SOURCE MATERIAL:
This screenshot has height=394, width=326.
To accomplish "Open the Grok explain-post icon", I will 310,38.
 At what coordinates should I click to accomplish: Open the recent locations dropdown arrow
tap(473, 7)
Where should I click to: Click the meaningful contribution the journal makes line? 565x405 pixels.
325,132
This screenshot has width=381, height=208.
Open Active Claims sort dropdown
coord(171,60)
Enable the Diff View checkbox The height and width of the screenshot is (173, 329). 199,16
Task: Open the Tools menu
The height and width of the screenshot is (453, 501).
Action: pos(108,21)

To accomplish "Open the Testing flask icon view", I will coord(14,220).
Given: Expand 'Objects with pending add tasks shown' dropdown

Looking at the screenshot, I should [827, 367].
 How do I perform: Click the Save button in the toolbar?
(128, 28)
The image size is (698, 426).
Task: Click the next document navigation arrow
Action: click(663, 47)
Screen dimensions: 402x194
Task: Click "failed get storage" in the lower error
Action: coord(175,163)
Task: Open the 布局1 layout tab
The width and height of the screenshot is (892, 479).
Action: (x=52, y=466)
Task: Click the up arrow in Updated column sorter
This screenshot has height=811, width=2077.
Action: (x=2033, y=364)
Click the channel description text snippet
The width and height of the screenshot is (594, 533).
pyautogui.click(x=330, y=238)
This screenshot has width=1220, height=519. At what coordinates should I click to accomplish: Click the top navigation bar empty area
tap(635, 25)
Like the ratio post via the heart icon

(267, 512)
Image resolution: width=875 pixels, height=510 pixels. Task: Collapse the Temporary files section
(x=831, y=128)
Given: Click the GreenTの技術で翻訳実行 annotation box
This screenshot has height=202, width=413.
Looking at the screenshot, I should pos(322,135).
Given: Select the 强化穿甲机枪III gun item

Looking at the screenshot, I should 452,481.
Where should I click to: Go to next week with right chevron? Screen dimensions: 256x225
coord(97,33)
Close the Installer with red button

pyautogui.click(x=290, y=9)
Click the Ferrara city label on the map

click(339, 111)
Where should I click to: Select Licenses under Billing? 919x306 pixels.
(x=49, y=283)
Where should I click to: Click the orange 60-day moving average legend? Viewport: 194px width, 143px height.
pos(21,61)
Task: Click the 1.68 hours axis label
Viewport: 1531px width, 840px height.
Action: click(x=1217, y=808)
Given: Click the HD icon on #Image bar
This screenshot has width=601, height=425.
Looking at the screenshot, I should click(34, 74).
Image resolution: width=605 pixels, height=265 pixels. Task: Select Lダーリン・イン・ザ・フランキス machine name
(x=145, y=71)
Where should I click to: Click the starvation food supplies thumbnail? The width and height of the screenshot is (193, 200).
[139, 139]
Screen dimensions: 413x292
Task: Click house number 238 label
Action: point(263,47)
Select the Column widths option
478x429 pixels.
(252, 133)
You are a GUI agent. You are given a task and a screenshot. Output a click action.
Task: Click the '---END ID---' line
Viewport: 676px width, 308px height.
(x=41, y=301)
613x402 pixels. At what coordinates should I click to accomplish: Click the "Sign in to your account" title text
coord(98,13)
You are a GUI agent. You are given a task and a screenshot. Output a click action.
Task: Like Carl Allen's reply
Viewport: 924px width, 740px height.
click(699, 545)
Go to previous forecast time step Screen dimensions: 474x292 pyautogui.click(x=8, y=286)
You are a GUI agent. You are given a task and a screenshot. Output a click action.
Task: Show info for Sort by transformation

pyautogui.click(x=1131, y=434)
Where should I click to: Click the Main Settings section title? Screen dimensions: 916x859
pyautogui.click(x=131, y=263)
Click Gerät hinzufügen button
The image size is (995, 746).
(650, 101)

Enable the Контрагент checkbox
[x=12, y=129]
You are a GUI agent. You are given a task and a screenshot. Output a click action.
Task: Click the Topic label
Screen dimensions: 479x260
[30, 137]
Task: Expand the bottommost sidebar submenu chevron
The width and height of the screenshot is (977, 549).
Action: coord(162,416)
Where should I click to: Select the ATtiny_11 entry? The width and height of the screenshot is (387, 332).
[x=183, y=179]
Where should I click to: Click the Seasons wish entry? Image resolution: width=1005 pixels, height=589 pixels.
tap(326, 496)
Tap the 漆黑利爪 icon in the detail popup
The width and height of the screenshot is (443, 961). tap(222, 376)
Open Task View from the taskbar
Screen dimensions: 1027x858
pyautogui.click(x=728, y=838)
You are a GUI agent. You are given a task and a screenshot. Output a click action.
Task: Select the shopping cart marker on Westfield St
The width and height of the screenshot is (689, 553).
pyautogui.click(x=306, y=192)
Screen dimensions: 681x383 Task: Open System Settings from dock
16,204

ABOUT THIS EXERCISE: Nothing in the listing above may be altered; transcribe all of it.

SOLUTION TO THE PROBLEM:
This screenshot has height=394, width=326.
To accomplish "Open the Grok explain-post icon", I will 310,38.
 At what coordinates should I click to accomplish: Open the recent locations dropdown arrow
tap(473, 7)
Where should I click to: Click the meaningful contribution the journal makes line? 565x405 pixels.
325,132
This screenshot has width=381, height=208.
Open Active Claims sort dropdown
coord(171,60)
Enable the Diff View checkbox The height and width of the screenshot is (173, 329). 199,16
Task: Open the Tools menu
The height and width of the screenshot is (453, 501).
Action: pos(108,21)

To accomplish "Open the Testing flask icon view", I will coord(14,220).
Given: Expand 'Objects with pending add tasks shown' dropdown

Looking at the screenshot, I should [827, 367].
 How do I perform: Click the Save button in the toolbar?
(128, 28)
The image size is (698, 426).
Task: Click the next document navigation arrow
Action: click(663, 47)
Screen dimensions: 402x194
Task: Click "failed get storage" in the lower error
Action: coord(175,163)
Task: Open the 布局1 layout tab
The width and height of the screenshot is (892, 479).
Action: (x=52, y=466)
Task: Click the up arrow in Updated column sorter
This screenshot has height=811, width=2077.
Action: (x=2033, y=364)
Click the channel description text snippet
The width and height of the screenshot is (594, 533).
pyautogui.click(x=330, y=238)
This screenshot has width=1220, height=519. At what coordinates should I click to accomplish: Click the top navigation bar empty area
tap(635, 25)
Like the ratio post via the heart icon

(267, 512)
Image resolution: width=875 pixels, height=510 pixels. Task: Collapse the Temporary files section
(x=831, y=128)
Given: Click the GreenTの技術で翻訳実行 annotation box
This screenshot has height=202, width=413.
Looking at the screenshot, I should pos(322,135).
Given: Select the 强化穿甲机枪III gun item

Looking at the screenshot, I should 452,481.
Where should I click to: Go to next week with right chevron? Screen dimensions: 256x225
coord(97,33)
Close the Installer with red button

pyautogui.click(x=290, y=9)
Click the Ferrara city label on the map

click(339, 111)
Where should I click to: Select Licenses under Billing? 919x306 pixels.
(x=49, y=283)
Where should I click to: Click the orange 60-day moving average legend? Viewport: 194px width, 143px height.
pos(21,61)
Task: Click the 1.68 hours axis label
Viewport: 1531px width, 840px height.
Action: click(x=1217, y=808)
Given: Click the HD icon on #Image bar
This screenshot has width=601, height=425.
Looking at the screenshot, I should click(34, 74).
Image resolution: width=605 pixels, height=265 pixels. Task: Select Lダーリン・イン・ザ・フランキス machine name
(x=145, y=71)
Where should I click to: Click the starvation food supplies thumbnail? The width and height of the screenshot is (193, 200).
[139, 139]
Screen dimensions: 413x292
Task: Click house number 238 label
Action: point(263,47)
Select the Column widths option
478x429 pixels.
(252, 133)
You are a GUI agent. You are given a task and a screenshot. Output a click action.
Task: Click the '---END ID---' line
Viewport: 676px width, 308px height.
(x=41, y=301)
613x402 pixels. At what coordinates should I click to accomplish: Click the "Sign in to your account" title text
coord(98,13)
You are a GUI agent. You are given a task and a screenshot. Output a click action.
Task: Like Carl Allen's reply
Viewport: 924px width, 740px height.
click(699, 545)
Go to previous forecast time step Screen dimensions: 474x292 pyautogui.click(x=8, y=286)
You are a GUI agent. You are given a task and a screenshot. Output a click action.
Task: Show info for Sort by transformation

pyautogui.click(x=1131, y=434)
Where should I click to: Click the Main Settings section title? Screen dimensions: 916x859
pyautogui.click(x=131, y=263)
Click Gerät hinzufügen button
The image size is (995, 746).
(650, 101)

Enable the Контрагент checkbox
[x=12, y=129]
You are a GUI agent. You are given a task and a screenshot. Output a click action.
Task: Click the Topic label
Screen dimensions: 479x260
[30, 137]
Task: Expand the bottommost sidebar submenu chevron
The width and height of the screenshot is (977, 549).
Action: coord(162,416)
Where should I click to: Select the ATtiny_11 entry? The width and height of the screenshot is (387, 332).
[x=183, y=179]
Where should I click to: Click the Seasons wish entry? Image resolution: width=1005 pixels, height=589 pixels.
tap(326, 496)
Tap the 漆黑利爪 icon in the detail popup
The width and height of the screenshot is (443, 961). tap(222, 376)
Open Task View from the taskbar
Screen dimensions: 1027x858
pyautogui.click(x=728, y=838)
You are a GUI agent. You are given a task and a screenshot. Output a click action.
Task: Select the shopping cart marker on Westfield St
The width and height of the screenshot is (689, 553).
pyautogui.click(x=306, y=192)
Screen dimensions: 681x383 Task: Open System Settings from dock
16,204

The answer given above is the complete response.